Tal vez la regla para asegurarse de que una es
elegante es no decir palabras que agravien, dejemos esa tarea a los machistas
de salón, a las empresas de requetediseño, a las severas esteticiennes, a todos
aquellos que quieren imponernos lo que se llama buen-dorado-gusto. Pero
en este escenario donde la construcción se ha comido los morales y sus frutos,
donde los ladrillos llegan hasta el mar y la espuma del mar es oxidada y
aceitosa, nadie quieres escuchar que somos una sociedad kitsch.
Tal vez la regla general debería ser
un silencio profundo cuando un amigo nos confiesa un problema, un hablar sereno
cuando queremos saber lo que queremos. Pero en este escenario, en que no hay
marco donde se pongan los límites del bien y el mal, nadamos en la abundancia
plástica del sinsentido.
Siempre admiré Portugal, su
literatura, su humildad, los fados, la posibilidad de una revolución sin tiros,
de nuevo su humildad. Nos debatimos entre ser como ellos o como los otros, los
alemanes, los inventores de la palabra kitsch. Y seguimos obsesionados con que
el crecimiento es la única solución para este invierno en que es ya una
evidencia la calentura del clima. Mientras tanto pisa fuerte lo hortera y sus
secuaces, llámese mayoría o como quiera, fraguados en las imágenes de líderes o
lideresas que no saben mirar más allá de sus balcones situados en primera línea
de playa. Hemos aprendido muy poco de la crisis.
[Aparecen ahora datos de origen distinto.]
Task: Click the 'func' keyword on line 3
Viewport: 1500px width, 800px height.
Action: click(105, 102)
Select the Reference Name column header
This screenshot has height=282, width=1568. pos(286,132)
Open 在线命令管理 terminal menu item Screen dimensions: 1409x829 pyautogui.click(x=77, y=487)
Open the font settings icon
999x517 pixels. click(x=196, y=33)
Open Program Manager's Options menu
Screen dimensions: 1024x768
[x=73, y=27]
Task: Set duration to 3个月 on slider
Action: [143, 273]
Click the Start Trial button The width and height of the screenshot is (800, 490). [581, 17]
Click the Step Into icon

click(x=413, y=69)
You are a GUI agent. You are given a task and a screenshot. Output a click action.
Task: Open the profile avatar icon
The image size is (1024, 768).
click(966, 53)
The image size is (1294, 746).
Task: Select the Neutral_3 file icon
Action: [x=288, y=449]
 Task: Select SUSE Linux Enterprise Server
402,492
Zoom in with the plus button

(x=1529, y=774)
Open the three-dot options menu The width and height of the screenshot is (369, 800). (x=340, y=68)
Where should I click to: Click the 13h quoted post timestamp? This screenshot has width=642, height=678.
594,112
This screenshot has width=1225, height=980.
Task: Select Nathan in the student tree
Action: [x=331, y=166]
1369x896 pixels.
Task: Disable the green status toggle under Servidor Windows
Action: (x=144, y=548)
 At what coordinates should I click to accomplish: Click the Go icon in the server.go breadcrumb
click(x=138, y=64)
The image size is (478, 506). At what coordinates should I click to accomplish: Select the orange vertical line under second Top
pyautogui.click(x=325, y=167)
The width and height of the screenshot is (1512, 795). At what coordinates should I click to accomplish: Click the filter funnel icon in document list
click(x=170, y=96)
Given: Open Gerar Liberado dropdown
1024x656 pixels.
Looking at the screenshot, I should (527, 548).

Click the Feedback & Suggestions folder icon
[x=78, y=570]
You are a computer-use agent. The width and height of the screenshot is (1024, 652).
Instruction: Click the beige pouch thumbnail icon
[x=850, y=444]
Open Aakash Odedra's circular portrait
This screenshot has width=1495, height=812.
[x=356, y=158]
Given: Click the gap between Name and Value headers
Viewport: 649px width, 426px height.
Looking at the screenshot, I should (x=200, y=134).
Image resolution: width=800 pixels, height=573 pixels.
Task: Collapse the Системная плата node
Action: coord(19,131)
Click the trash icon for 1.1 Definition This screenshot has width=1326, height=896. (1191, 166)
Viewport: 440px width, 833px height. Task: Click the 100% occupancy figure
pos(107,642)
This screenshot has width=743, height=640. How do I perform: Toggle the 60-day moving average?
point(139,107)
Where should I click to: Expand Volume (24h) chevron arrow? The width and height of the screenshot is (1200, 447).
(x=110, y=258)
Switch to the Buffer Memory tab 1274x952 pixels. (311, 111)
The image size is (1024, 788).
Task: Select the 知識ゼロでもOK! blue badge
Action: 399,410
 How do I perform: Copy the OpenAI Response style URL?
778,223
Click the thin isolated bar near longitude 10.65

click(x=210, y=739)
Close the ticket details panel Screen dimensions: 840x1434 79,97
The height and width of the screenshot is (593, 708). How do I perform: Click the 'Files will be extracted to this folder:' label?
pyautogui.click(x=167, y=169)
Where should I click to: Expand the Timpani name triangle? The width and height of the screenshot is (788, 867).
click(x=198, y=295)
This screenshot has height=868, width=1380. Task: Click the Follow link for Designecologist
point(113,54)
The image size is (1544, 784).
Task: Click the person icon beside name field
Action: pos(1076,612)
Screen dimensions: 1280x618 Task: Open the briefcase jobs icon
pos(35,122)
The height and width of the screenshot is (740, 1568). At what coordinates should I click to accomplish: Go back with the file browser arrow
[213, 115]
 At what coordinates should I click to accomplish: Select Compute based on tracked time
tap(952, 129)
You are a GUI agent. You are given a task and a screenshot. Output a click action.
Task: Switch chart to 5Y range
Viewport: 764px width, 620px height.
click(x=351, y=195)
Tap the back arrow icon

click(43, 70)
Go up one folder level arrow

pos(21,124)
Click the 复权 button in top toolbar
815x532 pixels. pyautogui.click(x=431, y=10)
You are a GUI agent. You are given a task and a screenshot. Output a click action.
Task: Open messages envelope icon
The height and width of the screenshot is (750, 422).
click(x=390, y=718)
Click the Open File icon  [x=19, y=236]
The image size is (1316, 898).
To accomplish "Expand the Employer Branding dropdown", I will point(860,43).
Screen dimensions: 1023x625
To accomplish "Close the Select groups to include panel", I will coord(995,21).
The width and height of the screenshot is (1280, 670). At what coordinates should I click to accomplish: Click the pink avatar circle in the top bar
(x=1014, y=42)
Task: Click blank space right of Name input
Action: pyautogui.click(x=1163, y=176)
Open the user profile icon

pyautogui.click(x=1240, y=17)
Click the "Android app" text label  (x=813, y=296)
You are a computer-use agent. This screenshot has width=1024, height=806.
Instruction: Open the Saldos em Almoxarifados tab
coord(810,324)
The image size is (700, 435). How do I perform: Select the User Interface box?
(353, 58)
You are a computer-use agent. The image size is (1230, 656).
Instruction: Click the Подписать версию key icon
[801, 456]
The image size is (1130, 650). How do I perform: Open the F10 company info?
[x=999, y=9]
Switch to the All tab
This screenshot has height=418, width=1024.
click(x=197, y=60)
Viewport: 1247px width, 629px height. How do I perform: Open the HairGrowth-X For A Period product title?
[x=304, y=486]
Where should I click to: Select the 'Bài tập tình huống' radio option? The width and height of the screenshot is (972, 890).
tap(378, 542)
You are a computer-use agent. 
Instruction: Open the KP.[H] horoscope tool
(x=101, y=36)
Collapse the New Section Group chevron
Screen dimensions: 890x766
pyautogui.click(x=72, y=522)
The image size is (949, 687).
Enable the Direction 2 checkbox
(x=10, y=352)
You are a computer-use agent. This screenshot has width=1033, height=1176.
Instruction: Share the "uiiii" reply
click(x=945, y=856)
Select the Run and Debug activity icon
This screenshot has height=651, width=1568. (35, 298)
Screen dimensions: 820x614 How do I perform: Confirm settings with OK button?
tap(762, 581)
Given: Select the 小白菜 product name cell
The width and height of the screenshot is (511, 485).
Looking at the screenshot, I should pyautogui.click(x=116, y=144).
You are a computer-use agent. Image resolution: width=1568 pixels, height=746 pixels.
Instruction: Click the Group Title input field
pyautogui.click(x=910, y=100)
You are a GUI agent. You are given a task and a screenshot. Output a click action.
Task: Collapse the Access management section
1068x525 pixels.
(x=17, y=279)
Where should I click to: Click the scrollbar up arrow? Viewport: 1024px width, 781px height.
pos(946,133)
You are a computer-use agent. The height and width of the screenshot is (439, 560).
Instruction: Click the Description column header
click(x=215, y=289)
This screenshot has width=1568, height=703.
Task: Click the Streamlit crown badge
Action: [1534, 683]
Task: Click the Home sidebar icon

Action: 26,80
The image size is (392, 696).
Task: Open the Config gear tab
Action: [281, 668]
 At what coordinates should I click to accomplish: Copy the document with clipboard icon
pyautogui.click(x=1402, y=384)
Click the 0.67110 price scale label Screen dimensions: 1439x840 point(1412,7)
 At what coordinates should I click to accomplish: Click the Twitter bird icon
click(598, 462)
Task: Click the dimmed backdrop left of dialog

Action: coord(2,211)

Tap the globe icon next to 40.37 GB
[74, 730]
¿Para cuándo dejaremos atrás la
cultura del coche, la figuración excesiva de lo burgués, el miedo a ser nobles
y sencillos, nobles como los materiales nobles, la madera por ejemplo? ¿Para cuándo
dejaremos atrás esa disposición a ser la gran discoteca de Europa mientras
nuestras urbanizaciones de falso confort se comen huertas de vides, limoneros o
cañaduces? Ya no somos productores de
nada, sólo de más abundancia vulgar, de más y más plástico irrompible, esa es
la base de nuestro desmesurado infinito.
Y, sin embargo, estamos bien. Creedlo:
estamos bien, mucho mejor que una refugiada. Y, sin embargo, no queremos
pronunciar palabras que nos comprometan a acuerdos por si acaso perdemos. Las
nuevas izquierdas se enfrascan contra las antiguas como niños mimados y resentidos
que no quieren perdonar a sus padres lo que sí disculparían a un tío-abuelo de
derechas. Por favor, dejemos atrás el miedo de ser decentes y cariñosos,
dejemos ese cinismo que venía incluido en nuestros autos de lujo y hagamos
sencillamente un lugar donde los árboles y sus cobijos sean respetados, un
lugar más allá del fuego y de las leyes que reinventan lo edificable para
provecho de unos cuantos. Hagamos la sencillez y demos, de una vez por todas la
espalda a lo kitsch. Sólo hay un problema: que consideremos que lo kitsch
encierra belleza, entonces estamos perdidas.